The last time Chris Luke was Providence Christian’s head girls basketball coach, the school’s sports teams were still called the Stars. It was well before the Lilburn private school’s rebranding to the Storm.
At the end of her tenure — she stepped down after the 2001-2002 season — she coached while pregnant with her middle daughter. That daughter has graduated from Hebron Christian and her son is a senior at the University of Georgia (her youngest is a rising high school sophomore), and Luke’s coaching journey has come full circle.
Twenty years later, she is Providence’s head girls basketball coach again.
The school recently announced Luke as the replacement for the outgoing Seth Kindig.
“I was lucky then (as Providence’s coach) and now, and I’ve been lucky to be part of a few really good programs and learn from some really good coaches,” Luke said. “I literally get a do-over. It really is completely full circle. It came about fast and furious. I totally believe God had his hand on it.”
Luke has coached the past two seasons at Hebron, serving as a varsity assistant to Jan Azar and as coach of a junior varsity team that went unbeaten this past season. She helped the Lions to the Class A Private state title last season before the Providence opportunity opened up.
“Someone from (Providence) reached out and said their coach stepped down, I think at the end of May,” Luke said. “I just started talking to the athletic director and seeing what was available for teaching and it all fell in place.”
Luke was Providence’s junior varsity coach from 1997-99 before becoming head girls coach. She led the program from the 1999-2000 through the 2001-02 seasons, reaching the Sweet Sixteen of the state tournament twice. She moved backed to Michigan shortly after her final season at Providence, and coached as an assistant at Rockford High with Steve Majerle (brother of former NBA standout Dan), but the family wanted a move back to Georgia.
Upon the return to Georgia, Luke was a community coach at Lambert the first year it opened. From there, she joined forces with Azar as Wesleyan’s longtime middle school coach, working with both the girls and boys programs during her eight years at the Peachtree Corners school. She rejoined Azar at Hebron the past two seasons.

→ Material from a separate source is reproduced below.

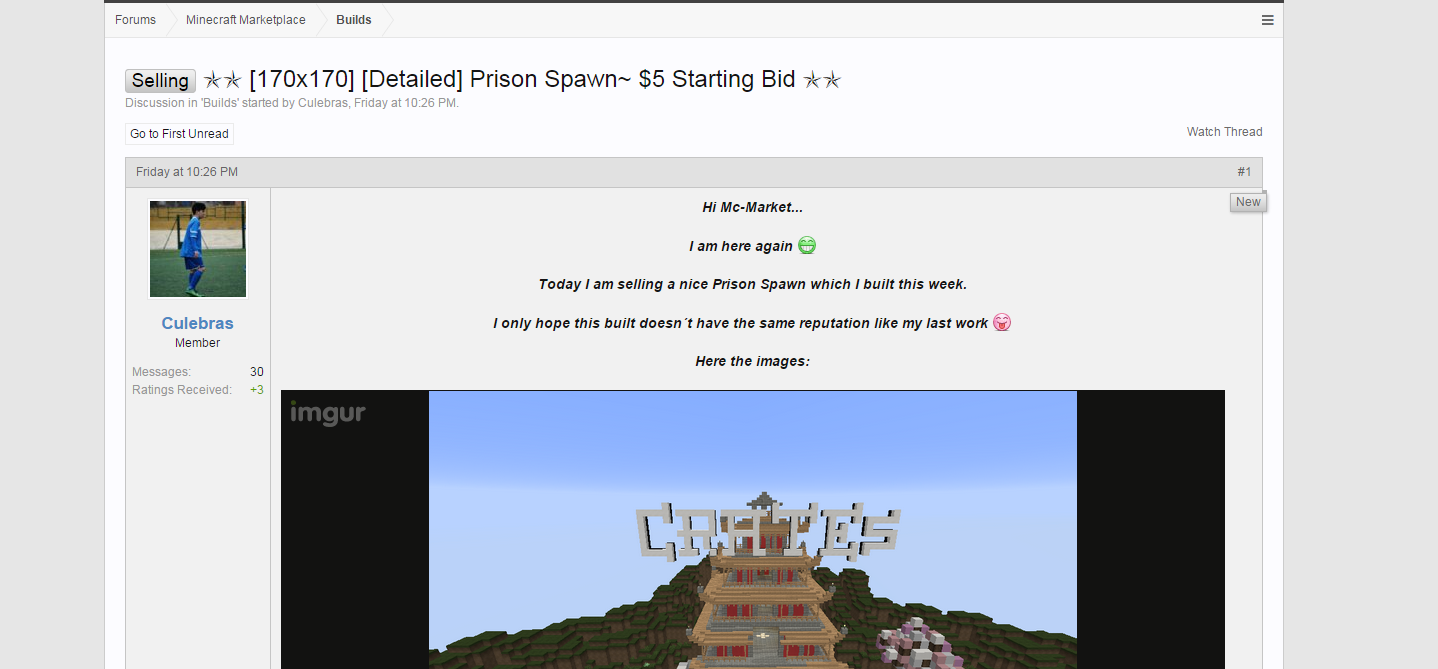The width and height of the screenshot is (1438, 669).
Task: Click the stars before thread title
Action: tap(222, 80)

Now the two will coach against each other in loaded Region 5-A Private.
“I am really excited that Chris will be the new coach at Providence Christian,” Azar said. “We met when we began our careers coaching against each other when she was at Providence and I was at Wesleyan and we had a great time coaching together over the years. We will miss her on our staff at Hebron. Chris has always done a great job getting the most out of her players and I have no doubt she will continue that as she grows the Providence program. They are getting a great coach and person. I am just glad that she isn’t going too far and we will continue to see each other in region play.”
Luke’s task will be difficult in 5-A Private, which features last season’s state champion (Hebron), two other Final Four teams (Galloway and Holy Innocents’) and longtime powerhouse Wesleyan. Hebron, Holy Innocents’ and Wesleyan have combined to win the last five state titles in A Private.
Providence hasn’t been competitive with the region’s elite, and has struggled in girls basketball regularly since Luke left the program. The Storm went 8-13 last season, which was preceded by records of 5-21, 3-23 and 0-26 the previous three seasons. The program’s last winning season was 17-11 in 2012-13 and it has reached double figures in wins only once since that season, going 11-15 in 2016-17.
“I’m really excited, super excited about being back at Providence,” Luke said. “Out of all the other places I’ve been, Providence always had a special feel to it. I still do know some people there. I’m excited about being back and I’ve had some workouts with some of the girls already. They have a desire to work hard. We have a lot of work to do, but we’ll put one foot in front of the other. … We couldn’t be in a tougher region and honestly, we will probably take our lumps this year. We’ve got a lot of work to do, but the girls are eager.”